[Your task] Gather each line of the records where "step" appears.

■ ■ ■ ■

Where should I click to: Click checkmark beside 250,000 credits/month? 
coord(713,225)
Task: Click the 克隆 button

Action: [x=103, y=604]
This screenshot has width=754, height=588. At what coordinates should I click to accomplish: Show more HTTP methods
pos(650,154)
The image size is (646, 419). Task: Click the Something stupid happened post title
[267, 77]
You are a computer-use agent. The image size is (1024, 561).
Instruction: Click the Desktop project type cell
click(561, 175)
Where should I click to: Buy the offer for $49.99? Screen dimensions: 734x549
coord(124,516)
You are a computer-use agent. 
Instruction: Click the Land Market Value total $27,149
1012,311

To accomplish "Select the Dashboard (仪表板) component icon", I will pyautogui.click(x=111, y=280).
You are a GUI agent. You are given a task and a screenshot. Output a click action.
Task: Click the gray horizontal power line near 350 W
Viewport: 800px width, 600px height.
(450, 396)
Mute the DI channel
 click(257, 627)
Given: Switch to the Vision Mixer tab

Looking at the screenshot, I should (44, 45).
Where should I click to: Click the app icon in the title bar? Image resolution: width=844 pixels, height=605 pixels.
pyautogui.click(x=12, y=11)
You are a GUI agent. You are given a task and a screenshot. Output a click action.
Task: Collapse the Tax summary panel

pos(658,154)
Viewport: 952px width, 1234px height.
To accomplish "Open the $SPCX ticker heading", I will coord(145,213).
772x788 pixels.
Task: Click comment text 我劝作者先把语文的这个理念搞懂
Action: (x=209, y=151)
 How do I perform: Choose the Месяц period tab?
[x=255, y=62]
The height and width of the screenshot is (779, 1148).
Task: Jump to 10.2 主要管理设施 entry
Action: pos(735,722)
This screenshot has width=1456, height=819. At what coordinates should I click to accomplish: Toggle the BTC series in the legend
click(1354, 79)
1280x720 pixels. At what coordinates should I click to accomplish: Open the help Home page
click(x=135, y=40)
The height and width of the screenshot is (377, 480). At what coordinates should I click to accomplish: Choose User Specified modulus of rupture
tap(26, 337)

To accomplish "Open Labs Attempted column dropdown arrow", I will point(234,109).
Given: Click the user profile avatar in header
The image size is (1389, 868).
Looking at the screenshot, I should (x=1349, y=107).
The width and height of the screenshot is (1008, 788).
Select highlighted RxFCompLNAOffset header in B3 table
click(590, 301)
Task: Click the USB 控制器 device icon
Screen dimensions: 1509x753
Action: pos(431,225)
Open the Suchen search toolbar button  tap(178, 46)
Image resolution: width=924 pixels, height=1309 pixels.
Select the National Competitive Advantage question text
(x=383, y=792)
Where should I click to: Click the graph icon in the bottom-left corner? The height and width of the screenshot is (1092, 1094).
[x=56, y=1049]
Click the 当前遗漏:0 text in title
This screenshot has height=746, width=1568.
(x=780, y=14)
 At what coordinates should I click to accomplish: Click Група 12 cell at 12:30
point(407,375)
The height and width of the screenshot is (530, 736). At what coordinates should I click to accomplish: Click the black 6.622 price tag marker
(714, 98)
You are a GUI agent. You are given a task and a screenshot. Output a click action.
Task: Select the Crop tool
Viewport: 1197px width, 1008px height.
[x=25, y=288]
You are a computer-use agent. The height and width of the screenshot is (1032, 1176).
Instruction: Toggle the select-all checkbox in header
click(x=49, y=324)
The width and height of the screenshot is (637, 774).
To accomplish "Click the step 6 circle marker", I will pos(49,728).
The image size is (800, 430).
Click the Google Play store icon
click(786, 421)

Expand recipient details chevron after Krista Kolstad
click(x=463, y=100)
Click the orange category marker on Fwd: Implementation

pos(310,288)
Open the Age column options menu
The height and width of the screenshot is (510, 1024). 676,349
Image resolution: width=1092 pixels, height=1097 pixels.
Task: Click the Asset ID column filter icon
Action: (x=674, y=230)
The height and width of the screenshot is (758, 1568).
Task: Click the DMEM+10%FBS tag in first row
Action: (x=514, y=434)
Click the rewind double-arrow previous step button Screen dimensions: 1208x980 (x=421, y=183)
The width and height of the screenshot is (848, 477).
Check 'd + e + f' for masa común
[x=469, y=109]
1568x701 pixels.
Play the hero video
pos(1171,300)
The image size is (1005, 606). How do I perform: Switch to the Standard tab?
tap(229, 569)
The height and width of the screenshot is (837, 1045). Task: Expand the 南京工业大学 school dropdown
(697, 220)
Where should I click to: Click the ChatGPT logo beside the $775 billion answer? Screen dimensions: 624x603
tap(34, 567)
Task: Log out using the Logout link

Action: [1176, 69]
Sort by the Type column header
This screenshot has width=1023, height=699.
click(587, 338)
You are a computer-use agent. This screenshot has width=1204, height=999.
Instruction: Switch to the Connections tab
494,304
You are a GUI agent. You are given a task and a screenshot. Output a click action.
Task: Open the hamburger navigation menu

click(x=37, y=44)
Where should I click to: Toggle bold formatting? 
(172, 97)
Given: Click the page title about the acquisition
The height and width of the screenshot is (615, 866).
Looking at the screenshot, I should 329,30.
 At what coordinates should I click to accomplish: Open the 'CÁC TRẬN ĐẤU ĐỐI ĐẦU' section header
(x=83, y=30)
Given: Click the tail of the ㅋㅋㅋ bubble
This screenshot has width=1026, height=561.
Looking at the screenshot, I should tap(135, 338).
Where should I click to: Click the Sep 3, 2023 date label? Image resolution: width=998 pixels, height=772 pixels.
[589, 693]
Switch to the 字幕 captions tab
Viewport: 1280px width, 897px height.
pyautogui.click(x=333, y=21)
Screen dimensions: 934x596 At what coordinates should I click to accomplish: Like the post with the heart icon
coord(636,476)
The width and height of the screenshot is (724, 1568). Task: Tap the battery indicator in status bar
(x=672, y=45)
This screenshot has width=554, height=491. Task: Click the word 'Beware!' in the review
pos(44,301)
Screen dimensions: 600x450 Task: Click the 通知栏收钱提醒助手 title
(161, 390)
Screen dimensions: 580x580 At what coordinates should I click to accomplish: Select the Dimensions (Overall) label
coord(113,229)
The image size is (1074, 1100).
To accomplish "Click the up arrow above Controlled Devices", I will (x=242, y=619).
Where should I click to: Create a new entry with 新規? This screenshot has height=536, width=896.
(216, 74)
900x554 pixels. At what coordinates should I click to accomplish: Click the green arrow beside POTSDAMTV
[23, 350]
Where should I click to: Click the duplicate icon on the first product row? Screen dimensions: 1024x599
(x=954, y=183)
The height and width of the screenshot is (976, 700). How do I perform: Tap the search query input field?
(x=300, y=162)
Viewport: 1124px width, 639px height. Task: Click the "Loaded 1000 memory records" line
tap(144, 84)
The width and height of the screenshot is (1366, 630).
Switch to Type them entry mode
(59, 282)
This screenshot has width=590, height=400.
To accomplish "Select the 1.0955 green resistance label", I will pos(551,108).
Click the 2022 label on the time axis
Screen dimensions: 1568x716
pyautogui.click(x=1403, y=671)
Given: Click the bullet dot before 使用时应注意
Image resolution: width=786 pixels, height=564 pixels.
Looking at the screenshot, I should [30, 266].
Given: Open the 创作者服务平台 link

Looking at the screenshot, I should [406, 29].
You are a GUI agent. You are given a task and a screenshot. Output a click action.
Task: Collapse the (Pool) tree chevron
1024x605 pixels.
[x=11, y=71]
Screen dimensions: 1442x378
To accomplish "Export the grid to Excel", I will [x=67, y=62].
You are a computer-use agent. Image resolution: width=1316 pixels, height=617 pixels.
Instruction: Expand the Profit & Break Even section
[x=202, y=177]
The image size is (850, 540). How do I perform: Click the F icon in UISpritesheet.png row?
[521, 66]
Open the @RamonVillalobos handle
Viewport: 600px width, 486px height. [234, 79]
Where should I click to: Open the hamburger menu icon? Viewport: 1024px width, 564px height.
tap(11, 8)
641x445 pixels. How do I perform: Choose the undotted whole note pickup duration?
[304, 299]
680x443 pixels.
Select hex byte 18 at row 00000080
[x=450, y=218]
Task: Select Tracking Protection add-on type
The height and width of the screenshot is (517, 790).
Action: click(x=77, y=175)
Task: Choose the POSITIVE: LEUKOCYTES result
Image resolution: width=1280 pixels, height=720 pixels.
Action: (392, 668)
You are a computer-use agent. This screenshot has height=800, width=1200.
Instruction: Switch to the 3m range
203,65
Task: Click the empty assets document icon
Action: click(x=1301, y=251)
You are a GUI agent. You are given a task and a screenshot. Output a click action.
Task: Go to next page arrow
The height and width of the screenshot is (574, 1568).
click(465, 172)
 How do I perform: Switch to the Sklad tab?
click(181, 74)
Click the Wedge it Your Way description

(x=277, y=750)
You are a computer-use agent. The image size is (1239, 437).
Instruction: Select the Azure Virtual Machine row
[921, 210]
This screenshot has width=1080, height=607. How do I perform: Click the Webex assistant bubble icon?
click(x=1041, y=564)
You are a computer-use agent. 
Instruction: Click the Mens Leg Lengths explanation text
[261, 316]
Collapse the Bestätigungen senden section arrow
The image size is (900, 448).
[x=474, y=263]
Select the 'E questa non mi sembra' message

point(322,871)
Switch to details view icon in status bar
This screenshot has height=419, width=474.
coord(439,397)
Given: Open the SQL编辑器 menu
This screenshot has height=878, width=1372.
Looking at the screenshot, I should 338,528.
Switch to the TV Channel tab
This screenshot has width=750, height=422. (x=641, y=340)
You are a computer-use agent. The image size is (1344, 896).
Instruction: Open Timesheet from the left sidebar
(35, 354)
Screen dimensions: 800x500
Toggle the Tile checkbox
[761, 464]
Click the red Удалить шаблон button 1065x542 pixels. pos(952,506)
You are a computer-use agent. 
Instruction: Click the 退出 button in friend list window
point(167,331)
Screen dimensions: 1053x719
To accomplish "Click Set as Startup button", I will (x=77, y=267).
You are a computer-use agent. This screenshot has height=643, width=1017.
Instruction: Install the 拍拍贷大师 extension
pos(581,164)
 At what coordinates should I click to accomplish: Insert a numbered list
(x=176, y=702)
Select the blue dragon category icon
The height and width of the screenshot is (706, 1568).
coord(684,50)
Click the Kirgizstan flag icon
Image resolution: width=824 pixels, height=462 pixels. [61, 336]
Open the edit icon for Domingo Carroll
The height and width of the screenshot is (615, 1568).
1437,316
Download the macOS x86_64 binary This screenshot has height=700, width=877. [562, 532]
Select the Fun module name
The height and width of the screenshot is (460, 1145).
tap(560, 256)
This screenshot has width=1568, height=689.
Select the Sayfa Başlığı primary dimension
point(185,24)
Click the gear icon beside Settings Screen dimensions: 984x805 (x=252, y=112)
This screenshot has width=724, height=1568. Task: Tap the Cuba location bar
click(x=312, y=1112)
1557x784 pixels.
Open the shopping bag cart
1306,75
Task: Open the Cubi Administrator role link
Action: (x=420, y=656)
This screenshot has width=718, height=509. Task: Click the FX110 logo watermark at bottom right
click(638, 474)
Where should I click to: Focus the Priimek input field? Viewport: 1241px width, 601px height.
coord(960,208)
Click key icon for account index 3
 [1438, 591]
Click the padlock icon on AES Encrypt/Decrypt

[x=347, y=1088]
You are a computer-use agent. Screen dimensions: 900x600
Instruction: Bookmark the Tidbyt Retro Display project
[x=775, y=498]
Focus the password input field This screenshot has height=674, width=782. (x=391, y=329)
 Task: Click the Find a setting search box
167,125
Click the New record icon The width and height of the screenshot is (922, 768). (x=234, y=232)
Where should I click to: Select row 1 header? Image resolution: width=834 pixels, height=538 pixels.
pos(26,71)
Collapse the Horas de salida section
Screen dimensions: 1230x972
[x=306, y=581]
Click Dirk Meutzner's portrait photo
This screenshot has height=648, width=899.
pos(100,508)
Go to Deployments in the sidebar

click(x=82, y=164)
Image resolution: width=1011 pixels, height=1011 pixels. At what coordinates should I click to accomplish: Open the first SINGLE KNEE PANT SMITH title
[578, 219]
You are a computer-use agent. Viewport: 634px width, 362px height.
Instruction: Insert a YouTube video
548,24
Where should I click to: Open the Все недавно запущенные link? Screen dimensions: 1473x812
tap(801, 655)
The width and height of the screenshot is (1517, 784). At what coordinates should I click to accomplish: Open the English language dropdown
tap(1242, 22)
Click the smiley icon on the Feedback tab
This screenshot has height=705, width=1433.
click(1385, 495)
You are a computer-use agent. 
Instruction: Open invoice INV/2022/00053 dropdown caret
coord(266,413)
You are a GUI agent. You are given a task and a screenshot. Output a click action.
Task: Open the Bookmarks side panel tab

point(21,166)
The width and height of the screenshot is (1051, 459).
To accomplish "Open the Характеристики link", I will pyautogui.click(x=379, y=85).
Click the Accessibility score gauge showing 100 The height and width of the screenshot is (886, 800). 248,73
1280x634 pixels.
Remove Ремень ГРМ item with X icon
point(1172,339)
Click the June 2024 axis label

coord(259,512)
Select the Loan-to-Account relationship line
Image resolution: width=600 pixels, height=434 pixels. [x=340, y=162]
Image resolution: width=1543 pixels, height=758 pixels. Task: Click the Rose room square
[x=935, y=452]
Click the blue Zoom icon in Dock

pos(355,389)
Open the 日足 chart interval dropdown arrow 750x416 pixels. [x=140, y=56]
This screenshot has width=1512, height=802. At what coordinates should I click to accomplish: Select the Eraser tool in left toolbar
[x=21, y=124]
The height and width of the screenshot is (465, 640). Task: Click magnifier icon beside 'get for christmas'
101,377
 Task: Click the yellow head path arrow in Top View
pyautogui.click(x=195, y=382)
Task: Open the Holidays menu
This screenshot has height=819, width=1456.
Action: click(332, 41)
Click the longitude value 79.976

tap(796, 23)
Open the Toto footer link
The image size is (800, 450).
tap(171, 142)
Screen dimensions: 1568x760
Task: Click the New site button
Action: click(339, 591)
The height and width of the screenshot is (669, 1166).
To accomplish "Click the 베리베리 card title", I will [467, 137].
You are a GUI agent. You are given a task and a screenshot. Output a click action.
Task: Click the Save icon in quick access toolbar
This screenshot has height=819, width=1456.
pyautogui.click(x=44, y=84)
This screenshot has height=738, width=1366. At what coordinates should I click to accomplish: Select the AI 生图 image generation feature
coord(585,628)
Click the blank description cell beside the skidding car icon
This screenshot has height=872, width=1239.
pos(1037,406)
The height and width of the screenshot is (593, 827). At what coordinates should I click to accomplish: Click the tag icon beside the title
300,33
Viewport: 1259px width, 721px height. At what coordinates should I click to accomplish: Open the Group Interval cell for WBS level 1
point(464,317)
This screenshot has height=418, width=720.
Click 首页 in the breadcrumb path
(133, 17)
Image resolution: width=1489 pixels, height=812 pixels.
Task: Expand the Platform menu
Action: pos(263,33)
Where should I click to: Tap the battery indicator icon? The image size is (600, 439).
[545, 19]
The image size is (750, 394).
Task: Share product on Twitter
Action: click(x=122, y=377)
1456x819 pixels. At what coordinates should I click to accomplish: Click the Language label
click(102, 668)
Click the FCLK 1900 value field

■ ■ ■ ■

[Solution for this problem]
To accomplish "Click the step 6 circle marker", I will pos(49,728).
Click the rewind double-arrow previous step button Screen dimensions: 1208x980 (x=421, y=183)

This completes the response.